TASK STATEMENT:
Below are records to write out again, exactly as they read.

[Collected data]

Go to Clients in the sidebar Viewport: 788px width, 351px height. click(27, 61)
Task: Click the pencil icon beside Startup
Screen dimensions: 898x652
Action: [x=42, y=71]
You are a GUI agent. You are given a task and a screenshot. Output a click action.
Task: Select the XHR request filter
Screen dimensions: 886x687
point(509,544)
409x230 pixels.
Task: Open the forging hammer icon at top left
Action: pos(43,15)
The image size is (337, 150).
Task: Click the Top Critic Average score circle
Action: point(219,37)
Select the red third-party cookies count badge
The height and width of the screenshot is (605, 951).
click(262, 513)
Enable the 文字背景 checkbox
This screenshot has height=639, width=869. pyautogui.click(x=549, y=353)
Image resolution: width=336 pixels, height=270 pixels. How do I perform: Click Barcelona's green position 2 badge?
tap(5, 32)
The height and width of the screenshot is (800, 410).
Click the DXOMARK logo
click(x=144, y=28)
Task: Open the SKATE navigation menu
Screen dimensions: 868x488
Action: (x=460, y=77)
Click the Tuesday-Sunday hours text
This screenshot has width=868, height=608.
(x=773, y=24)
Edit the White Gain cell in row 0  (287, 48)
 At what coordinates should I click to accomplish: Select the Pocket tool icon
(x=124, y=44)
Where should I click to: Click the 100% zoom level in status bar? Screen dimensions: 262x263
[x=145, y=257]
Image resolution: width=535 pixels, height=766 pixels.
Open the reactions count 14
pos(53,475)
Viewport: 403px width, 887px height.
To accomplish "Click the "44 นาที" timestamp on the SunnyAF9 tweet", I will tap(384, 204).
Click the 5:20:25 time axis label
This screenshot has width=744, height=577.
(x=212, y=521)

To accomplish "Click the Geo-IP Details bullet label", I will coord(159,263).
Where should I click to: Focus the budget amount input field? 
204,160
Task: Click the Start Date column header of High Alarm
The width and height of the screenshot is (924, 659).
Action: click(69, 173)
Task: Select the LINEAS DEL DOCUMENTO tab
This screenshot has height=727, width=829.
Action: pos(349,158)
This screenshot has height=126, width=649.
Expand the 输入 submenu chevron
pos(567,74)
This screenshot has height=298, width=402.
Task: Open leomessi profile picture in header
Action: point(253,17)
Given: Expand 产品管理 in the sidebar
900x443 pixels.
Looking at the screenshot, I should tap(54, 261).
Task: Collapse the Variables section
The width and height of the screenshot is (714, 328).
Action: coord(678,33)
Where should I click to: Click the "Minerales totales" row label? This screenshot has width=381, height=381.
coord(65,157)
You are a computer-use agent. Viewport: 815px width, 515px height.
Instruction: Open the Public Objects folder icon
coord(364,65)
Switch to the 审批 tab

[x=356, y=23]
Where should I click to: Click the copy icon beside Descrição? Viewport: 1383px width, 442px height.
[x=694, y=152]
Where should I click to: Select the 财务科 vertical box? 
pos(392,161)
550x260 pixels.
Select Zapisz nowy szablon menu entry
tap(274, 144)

REPLY TO THE EXERCISE:
Go to Clients in the sidebar Viewport: 788px width, 351px height. click(27, 61)
Task: Click the pencil icon beside Startup
Screen dimensions: 898x652
Action: [x=42, y=71]
You are a GUI agent. You are given a task and a screenshot. Output a click action.
Task: Select the XHR request filter
Screen dimensions: 886x687
point(509,544)
409x230 pixels.
Task: Open the forging hammer icon at top left
Action: pos(43,15)
The image size is (337, 150).
Task: Click the Top Critic Average score circle
Action: point(219,37)
Select the red third-party cookies count badge
The height and width of the screenshot is (605, 951).
click(262, 513)
Enable the 文字背景 checkbox
This screenshot has height=639, width=869. pyautogui.click(x=549, y=353)
Image resolution: width=336 pixels, height=270 pixels. How do I perform: Click Barcelona's green position 2 badge?
tap(5, 32)
The height and width of the screenshot is (800, 410).
Click the DXOMARK logo
click(x=144, y=28)
Task: Open the SKATE navigation menu
Screen dimensions: 868x488
Action: (x=460, y=77)
Click the Tuesday-Sunday hours text
This screenshot has width=868, height=608.
(x=773, y=24)
Edit the White Gain cell in row 0  (287, 48)
 At what coordinates should I click to accomplish: Select the Pocket tool icon
(x=124, y=44)
Where should I click to: Click the 100% zoom level in status bar? Screen dimensions: 262x263
[x=145, y=257]
Image resolution: width=535 pixels, height=766 pixels.
Open the reactions count 14
pos(53,475)
Viewport: 403px width, 887px height.
To accomplish "Click the "44 นาที" timestamp on the SunnyAF9 tweet", I will tap(384, 204).
Click the 5:20:25 time axis label
This screenshot has width=744, height=577.
(x=212, y=521)

To accomplish "Click the Geo-IP Details bullet label", I will coord(159,263).
Where should I click to: Focus the budget amount input field? 
204,160
Task: Click the Start Date column header of High Alarm
The width and height of the screenshot is (924, 659).
Action: click(69, 173)
Task: Select the LINEAS DEL DOCUMENTO tab
This screenshot has height=727, width=829.
Action: pos(349,158)
This screenshot has height=126, width=649.
Expand the 输入 submenu chevron
pos(567,74)
This screenshot has height=298, width=402.
Task: Open leomessi profile picture in header
Action: point(253,17)
Given: Expand 产品管理 in the sidebar
900x443 pixels.
Looking at the screenshot, I should tap(54, 261).
Task: Collapse the Variables section
The width and height of the screenshot is (714, 328).
Action: coord(678,33)
Where should I click to: Click the "Minerales totales" row label? This screenshot has width=381, height=381.
coord(65,157)
You are a computer-use agent. Viewport: 815px width, 515px height.
Instruction: Open the Public Objects folder icon
coord(364,65)
Switch to the 审批 tab

[x=356, y=23]
Where should I click to: Click the copy icon beside Descrição? Viewport: 1383px width, 442px height.
[x=694, y=152]
Where should I click to: Select the 财务科 vertical box? 
pos(392,161)
550x260 pixels.
Select Zapisz nowy szablon menu entry
tap(274, 144)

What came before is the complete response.